**SUPPLIED RECORDS:**
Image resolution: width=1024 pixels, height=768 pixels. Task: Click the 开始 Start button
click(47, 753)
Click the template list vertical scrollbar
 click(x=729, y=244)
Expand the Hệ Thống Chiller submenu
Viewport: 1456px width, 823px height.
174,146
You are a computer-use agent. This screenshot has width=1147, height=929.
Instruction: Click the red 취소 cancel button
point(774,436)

...

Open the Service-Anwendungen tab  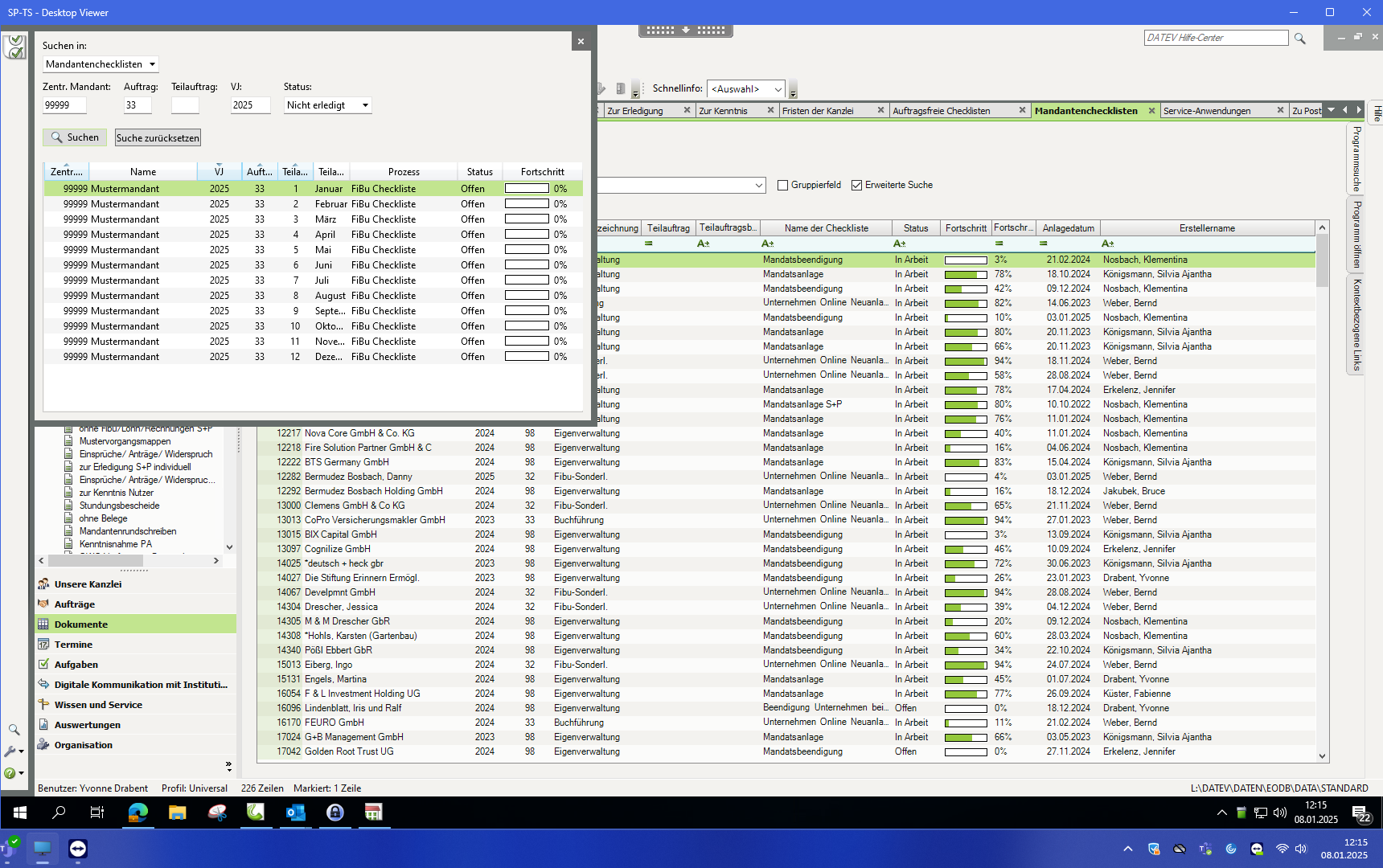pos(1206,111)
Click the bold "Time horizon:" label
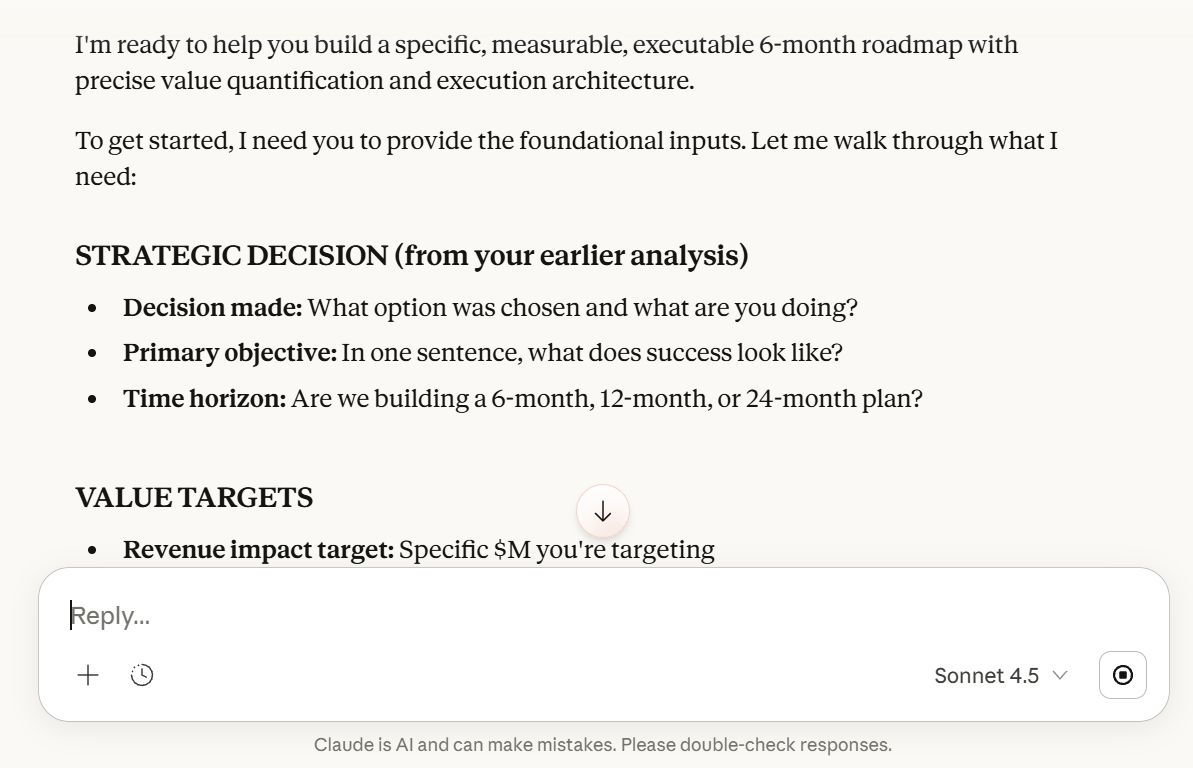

==

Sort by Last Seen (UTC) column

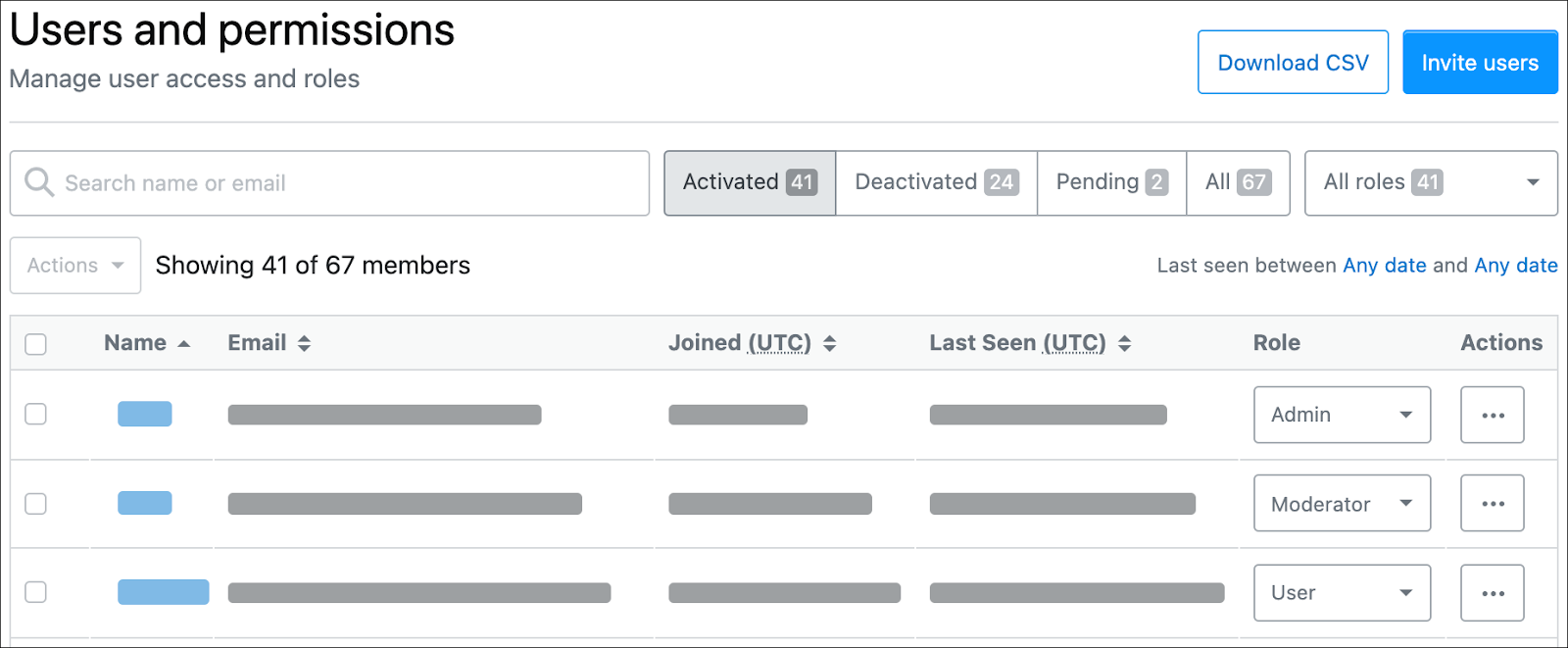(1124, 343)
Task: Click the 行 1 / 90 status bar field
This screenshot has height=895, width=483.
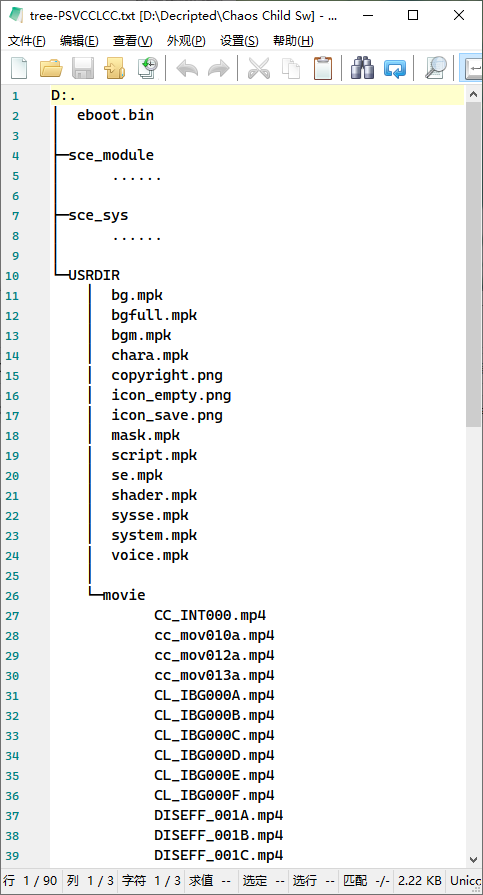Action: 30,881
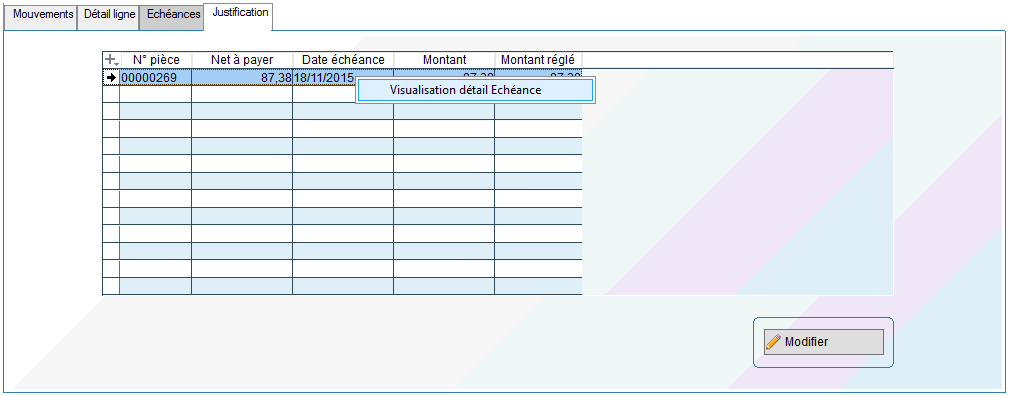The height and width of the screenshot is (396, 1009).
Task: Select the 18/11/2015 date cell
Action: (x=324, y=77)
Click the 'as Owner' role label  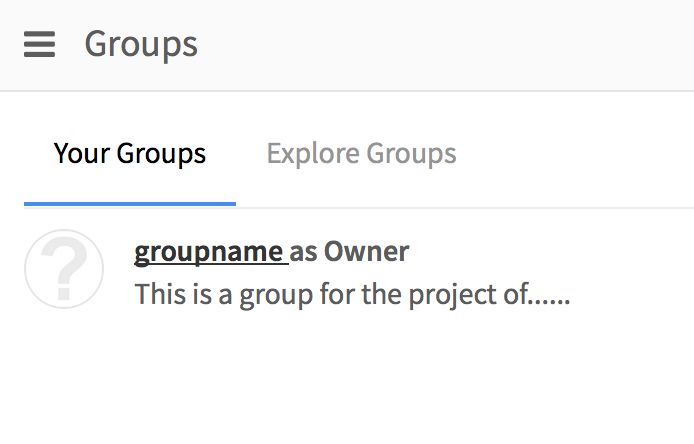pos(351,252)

**WORK ITEM:** Only one stretch of the entries above is wanted: the lines from the one containing "Image resolution: width=1024" through the one containing "You are a computer-use". Please reproduce it exactly.

**PROBLEM SOLUTION:**
Image resolution: width=1024 pixels, height=768 pixels. Task: Click the 开始 Start button
click(47, 753)
Click the template list vertical scrollbar
 click(x=729, y=244)
Expand the Hệ Thống Chiller submenu
Viewport: 1456px width, 823px height.
174,146
You are a computer-use agent. This screenshot has width=1147, height=929.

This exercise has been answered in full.